=== Source extract ===
------------------------

Pat Saunders has no plans to slow down
Like the Energizer bunny, Patricia Saunders says she keeps going and going.
“I can’t die, I’m too busy,” said the 83-year-old west Mountain resident (who is known as Pat to just about everyone) volunteer and activist who keeps a schedule that would leave a lot of much younger people exhausted.
“I have endless energy,” said Saunders, after being named Hamilton’s 2014 Senior of the Year at an awards gala last month.
The first woman to chair the Hamilton Police Services Board, Saunders is or has been a member of dozens of local groups and organizations for more than a half century.
“Why are you here unless you’re doing something?” replied Saunders, when asked about her busy schedule.
A public healthcare advocate, Saunders noted her activist roots were planted in Amulet, Saskatchewan, where she was born.
“I was raised at the knee of (Saskatchewan CCF leader and later premier) Tommy Douglas,” Saunders recalled. “My mother worshipped the ground he walked on.”
Saunders, then Pat Merian, and her family came toHamiltonin 1941.
At age 18 she married Harry Saunders and began the next phase of her life as a west Mountain housewife looking after five children.
“Just prior to middle age I realized that there was more to life than being a full-time homemaker,” said Saunders who had dropped out of Hill Park.

------------------------

(Dataset entries)

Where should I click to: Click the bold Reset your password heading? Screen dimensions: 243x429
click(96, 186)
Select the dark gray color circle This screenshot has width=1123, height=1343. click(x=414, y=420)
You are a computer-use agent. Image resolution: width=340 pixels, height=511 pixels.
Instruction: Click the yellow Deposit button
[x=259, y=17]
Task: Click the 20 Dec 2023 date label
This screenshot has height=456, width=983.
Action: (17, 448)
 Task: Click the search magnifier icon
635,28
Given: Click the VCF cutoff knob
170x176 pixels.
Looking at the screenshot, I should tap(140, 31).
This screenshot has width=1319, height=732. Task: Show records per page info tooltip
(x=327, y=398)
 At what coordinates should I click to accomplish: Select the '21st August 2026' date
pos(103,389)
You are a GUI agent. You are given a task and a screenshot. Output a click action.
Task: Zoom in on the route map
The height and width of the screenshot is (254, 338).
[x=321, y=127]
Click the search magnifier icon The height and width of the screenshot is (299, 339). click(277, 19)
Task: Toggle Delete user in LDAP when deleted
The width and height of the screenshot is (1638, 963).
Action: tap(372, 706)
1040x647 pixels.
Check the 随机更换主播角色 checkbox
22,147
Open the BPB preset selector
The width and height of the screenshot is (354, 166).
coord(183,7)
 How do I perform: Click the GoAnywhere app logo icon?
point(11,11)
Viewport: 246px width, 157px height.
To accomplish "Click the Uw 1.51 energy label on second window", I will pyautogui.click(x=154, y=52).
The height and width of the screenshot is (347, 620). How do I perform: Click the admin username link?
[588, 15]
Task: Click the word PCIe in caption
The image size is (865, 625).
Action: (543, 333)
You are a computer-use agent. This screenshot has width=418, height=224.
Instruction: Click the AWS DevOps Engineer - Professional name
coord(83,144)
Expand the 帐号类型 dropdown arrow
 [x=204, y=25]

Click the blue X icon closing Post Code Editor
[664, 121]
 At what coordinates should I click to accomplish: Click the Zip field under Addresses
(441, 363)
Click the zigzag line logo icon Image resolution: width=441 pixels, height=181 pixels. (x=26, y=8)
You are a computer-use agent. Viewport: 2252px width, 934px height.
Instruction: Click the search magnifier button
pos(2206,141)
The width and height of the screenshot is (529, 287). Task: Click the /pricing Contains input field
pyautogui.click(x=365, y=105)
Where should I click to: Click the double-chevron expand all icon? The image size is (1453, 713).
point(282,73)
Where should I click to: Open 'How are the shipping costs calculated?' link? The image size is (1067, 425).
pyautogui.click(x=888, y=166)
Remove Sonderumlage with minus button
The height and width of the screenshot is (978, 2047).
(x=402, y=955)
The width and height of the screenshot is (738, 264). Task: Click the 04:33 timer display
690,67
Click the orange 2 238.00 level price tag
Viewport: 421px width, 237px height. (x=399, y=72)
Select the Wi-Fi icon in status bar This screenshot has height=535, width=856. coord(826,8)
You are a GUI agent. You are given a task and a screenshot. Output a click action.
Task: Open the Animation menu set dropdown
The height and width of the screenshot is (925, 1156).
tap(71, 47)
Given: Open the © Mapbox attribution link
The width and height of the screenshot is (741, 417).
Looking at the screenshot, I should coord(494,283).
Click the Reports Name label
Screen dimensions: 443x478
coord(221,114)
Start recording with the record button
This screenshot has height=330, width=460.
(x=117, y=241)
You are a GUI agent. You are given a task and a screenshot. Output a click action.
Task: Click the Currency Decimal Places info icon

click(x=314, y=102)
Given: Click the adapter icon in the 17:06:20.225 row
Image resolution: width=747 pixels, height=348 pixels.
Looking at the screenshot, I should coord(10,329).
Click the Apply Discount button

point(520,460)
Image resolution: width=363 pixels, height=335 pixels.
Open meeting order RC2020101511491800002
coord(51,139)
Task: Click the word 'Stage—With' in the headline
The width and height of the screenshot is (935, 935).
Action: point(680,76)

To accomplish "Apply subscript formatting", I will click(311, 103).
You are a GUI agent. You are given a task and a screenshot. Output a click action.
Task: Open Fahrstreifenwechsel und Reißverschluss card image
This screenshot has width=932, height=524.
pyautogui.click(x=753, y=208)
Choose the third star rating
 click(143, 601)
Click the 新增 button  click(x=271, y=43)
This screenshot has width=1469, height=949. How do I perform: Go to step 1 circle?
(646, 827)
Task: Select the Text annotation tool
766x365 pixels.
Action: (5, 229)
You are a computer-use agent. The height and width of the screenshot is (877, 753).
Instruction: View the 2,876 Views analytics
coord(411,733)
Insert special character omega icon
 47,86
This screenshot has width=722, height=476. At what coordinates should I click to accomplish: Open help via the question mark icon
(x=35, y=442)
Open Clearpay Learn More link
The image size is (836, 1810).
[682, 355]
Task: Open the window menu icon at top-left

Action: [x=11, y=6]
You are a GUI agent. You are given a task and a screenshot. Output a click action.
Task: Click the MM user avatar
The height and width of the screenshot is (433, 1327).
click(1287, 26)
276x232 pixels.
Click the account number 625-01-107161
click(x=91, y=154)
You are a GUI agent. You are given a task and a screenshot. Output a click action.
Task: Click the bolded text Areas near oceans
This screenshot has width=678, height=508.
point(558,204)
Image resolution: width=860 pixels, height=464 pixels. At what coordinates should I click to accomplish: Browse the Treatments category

------------------------

=== Work request A ===
Reproduce the profile of Pat Saunders word for word, starting at "The first woman" and ending at "she was born.".
=== Work request B ===
Continue the profile of Pat Saunders from the point where it stops.

=== Exercise output A ===
The first woman to chair the Hamilton Police Services Board, Saunders is or has been a member of dozens of local groups and organizations for more than a half century.
“Why are you here unless you’re doing something?” replied Saunders, when asked about her busy schedule.
A public healthcare advocate, Saunders noted her activist roots were planted in Amulet, Saskatchewan, where she was born.

=== Exercise output B ===
She went back to night school to get her high school diploma.
Saunders said her interest in social work was ignited after she got a part-time job as an overnight relief worker at Lynwood Hall in the early 1960s.
“I learned what life for emotionally disturbed children was all about,” said Saunders, whose interest in social work led her to the School of Social Work at McMaster University where she graduated with bachelor degrees in social work and psychology in 1973.
She was one of the oldest students in the program.
“It wasn’t uncommon for the students to think I was the prof,” Saunders recalled.
With her new degrees in hand, she was hired as a social worker at what was then called the Hamilton Psychiatric Hospital (now know as St. Joseph’s Healthcare Hamilton’s West 5th campus) where she worked for 24 years before taking mandatory retirement at age 65.
Among her more passionate endeavours was the campaign to maintain the name of Nora Frances Henderson on the new Concession Street hospital.
But why would a card-carrying NDP supporter push to honour Henderson, who defied the steel workers union during the great Stelco strike of 1946?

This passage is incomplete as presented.